From 1886, Buland left Paris to settle in Charly-sur-Marne, a little village in the French department of Aisne, near Château-Thierry. He took his inspiration from everyday life, that he painted with the greatest meticulousness. Jean-Eugène Buland obtained many public orders for great institutions, like the Luxembourg Museum in Paris and many museums in provinces. He made several paintings for the salon des Sciences in the Paris’ City Hall and also decorated the ceiling of the City Hall of Château-Thierry.

He gained many rewards including a third class medal at the Universal Exhibition in Barcelona in 1888. In the 1889s Universal Exhibition in Paris, he was awarded a second class medal and was also awarded during the International Exhibition in London in 1890. Finally, he received the Legion of honor in 1894.

Eugène Buland was a meticulous painter who never forgot any details regarding the appearance and the costumes of his persons. Through the conscientious and careful light’s treatment on his models and on the area, the artist reproduced perfectly well the impression of resemblance.

By representations as objective as possible, Buland tried to give us an account of the everyday life around him.

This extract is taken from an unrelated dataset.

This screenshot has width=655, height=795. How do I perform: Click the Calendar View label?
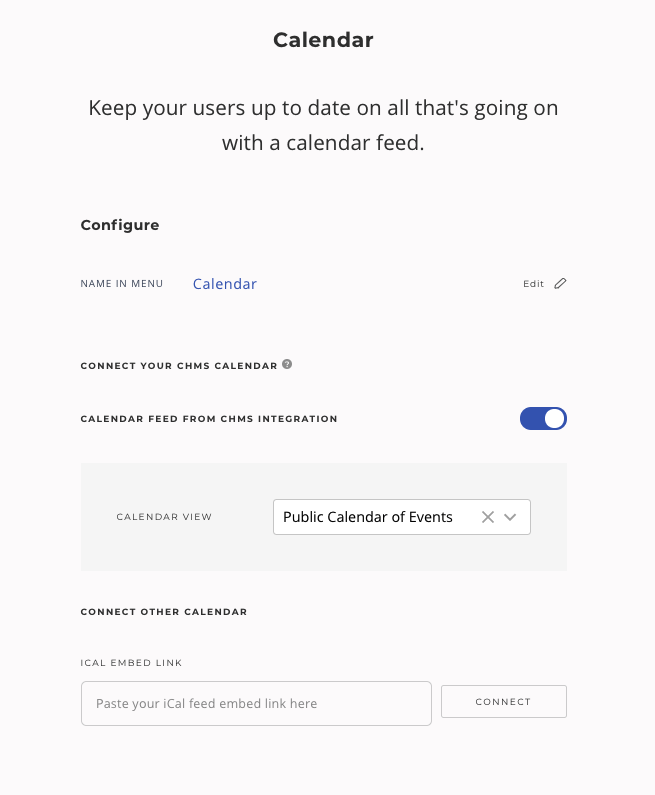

This same momentum has been found in many naturalist artists of his generation. Nevertheless, his scenes were always deprived of judgement. Buland adopted the attitude of an ethnographer who showed his observations to the public. His paintings are like an everyday life chronicle, combining portraits and scenes of genre.

The Fine Arts Museum of Carcassonne, in which Buland’s painting named "Innocent wedding" is now kept, dedicated him an important exhibition from October 2007 to January 2008 and published a catalog of his works for the occasion.